Mechanics can help with the readers’ understanding of the document.

  • Screenshots – Screens provide visual ques and context for steps of the process. Use tight screenshots, only including the part of the screen that is focus of the step or process. Do not capture the whole screen.
  • Related Assets – If a step or process is related to another asset (document, configuration, password, user, etc.) include a link to that other asset. This provides both context to the process and allows for quick access to the other asset. Relationships are bi-directional, meaning that a user can move between assets, from a process to a configuration, or from a configuration to a related process. For example, Creating an Active Directory User, linking the steps of the process to an organization AD server, provides information on where to create the user, and when viewing a server knowledge of what services / functions that server provides.
  • Bold Text – Use Bold Text to form onscreen buttons or text to help differentiate them from the rest of the text in a given step or procedure.
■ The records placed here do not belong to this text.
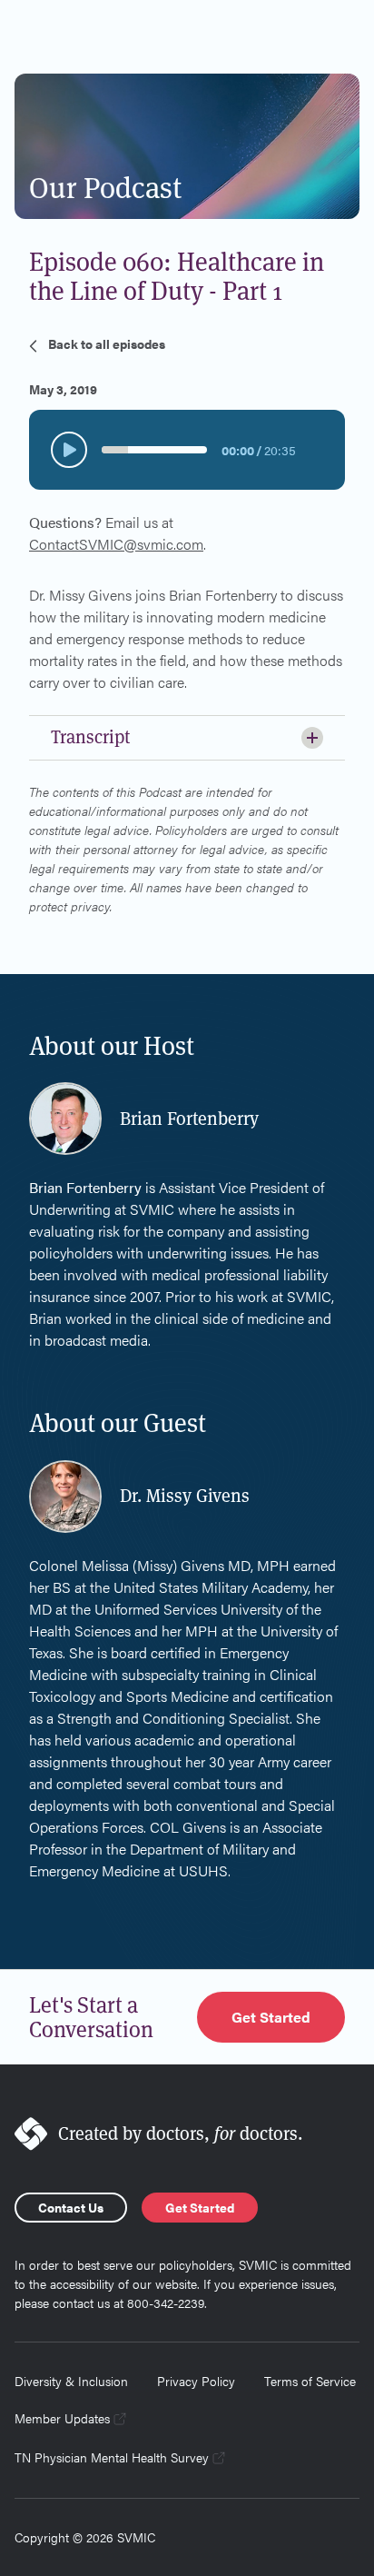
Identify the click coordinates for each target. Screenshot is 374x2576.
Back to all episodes (106, 343)
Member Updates (62, 2418)
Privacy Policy (196, 2381)
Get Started (270, 2016)
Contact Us (70, 2207)
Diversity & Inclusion (71, 2381)
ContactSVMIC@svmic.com (116, 543)
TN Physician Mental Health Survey (112, 2457)
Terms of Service (310, 2381)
This allows for text to be skimmed, and a user can quickly find links, text, or buttons that are needed for a process.
  • Italicized Text – Use Italicized Text for examples to also help differentiate them from the rest of the text.

Language

  • Audience – Who will be reading the document? Knowing your audience will help determine if and what jargon, acronyms or slang can / should be used.
  • Assumptions – Document assumptions should be added to the Prerequisites section of the document.
  • Brief – Keeps the steps short, clear and precise.
  • Avoid Time-Sensitive Information – Use job roles instead of an individual’s name, for example.